Re: [PATCH 00/11] [v5] Use global pages with PTI
From: Tom Lendacky
Date: Mon Apr 09 2018 - 14:04:40 EST
On 4/6/2018 3:55 PM, Dave Hansen wrote:
> Changes from v4
> * Fix compile error reported by Tom Lendacky
This built with CONFIG_RANDOMIZE_BASE=y, but failed to boot successfully.
I think you're missing the initialization of __default_kernel_pte_mask in
kaslr.c.
Thanks,
Tom
> * Avoid setting _PAGE_GLOBAL on non-present entries
>
> Changes from v3:
> * Fix whitespace issue noticed by willy
> * Clarify comments about X86_FEATURE_PGE checks
> * Clarify commit message around the necessity of _PAGE_GLOBAL
> filtering when CR4.PGE=0 or PGE is unsupported.
>
> Changes from v2:
>
> * Add performance numbers to changelogs
> * Fix compile error resulting from use of x86-specific
> __default_kernel_pte_mask in arch-generic mm/early_ioremap.c
> * Delay kernel text cloning until after we are done messing
> with it (patch 11).
> * Blacklist K8 explicitly from mapping all kernel text as
> global (this should never happen because K8 does not use
> pti when pti=auto, but we on the safe side). (patch 11)
>
> --
>
> The later versions of the KAISER patches (pre-PTI) allowed the
> user/kernel shared areas to be GLOBAL. The thought was that this would
> reduce the TLB overhead of keeping two copies of these mappings.
>
> During the switch over to PTI, we seem to have lost our ability to have
> GLOBAL mappings.

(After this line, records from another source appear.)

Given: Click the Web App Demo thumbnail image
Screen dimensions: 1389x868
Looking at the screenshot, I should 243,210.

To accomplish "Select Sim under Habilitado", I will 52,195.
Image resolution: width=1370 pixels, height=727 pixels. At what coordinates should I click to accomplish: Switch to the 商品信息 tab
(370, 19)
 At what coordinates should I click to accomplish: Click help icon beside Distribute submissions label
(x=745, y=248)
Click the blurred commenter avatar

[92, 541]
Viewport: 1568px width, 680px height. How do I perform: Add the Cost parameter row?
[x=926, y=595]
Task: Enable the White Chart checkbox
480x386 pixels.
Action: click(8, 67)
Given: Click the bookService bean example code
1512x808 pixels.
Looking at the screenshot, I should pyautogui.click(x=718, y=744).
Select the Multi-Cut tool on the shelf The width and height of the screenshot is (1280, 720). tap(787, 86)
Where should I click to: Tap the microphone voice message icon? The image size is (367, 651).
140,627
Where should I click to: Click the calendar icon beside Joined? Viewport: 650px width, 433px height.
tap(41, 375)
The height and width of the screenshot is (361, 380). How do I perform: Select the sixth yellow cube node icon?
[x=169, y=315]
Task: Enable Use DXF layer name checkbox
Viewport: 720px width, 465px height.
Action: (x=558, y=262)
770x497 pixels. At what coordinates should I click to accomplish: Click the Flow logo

This adds them back.
>
> To measure the benefits of this, I took a modern Atom system without
> PCIDs and ran a microbenchmark[1] (higher is better):
>
> No Global Lines (baseline ): 6077741 lseeks/sec
> 88 Global Lines (kern entry): 7528609 lseeks/sec (+23.9%)
> 94 Global Lines (all ktext ): 8433111 lseeks/sec (+38.8%)
>
> On a modern Skylake desktop with PCIDs, the benefits are tangible, but not
> huge:
>
> No Global pages (baseline): 15783951 lseeks/sec
> 28 Global pages (this set): 16054688 lseeks/sec
> +270737 lseeks/sec (+1.71%)
>
> I also double-checked with a kernel compile on the Skylake system (lower
> is better):
>
> No Global pages (baseline): 186.951 seconds time elapsed ( +- 0.35% )
> 28 Global pages (this set): 185.756 seconds time elapsed ( +- 0.09% )
> -1.195 seconds (-0.64%)
>
> 1. https://github.com/antonblanchard/will-it-scale/blob/master/tests/lseek1.c
>
> Cc: Andrea Arcangeli <aarcange@xxxxxxxxxx>
> Cc: Andy Lutomirski <luto@xxxxxxxxxx>
> Cc: Linus Torvalds <torvalds@xxxxxxxxxxxxxxxxxxxx>
> Cc: Kees Cook <keescook@xxxxxxxxxx>
> Cc: Hugh Dickins <hughd@xxxxxxxxxx>
> Cc: Juergen Gross <jgross@xxxxxxxx>
> Cc: x86@xxxxxxxxxx
> Cc: Nadav Amit <namit@xxxxxxxxxx>
>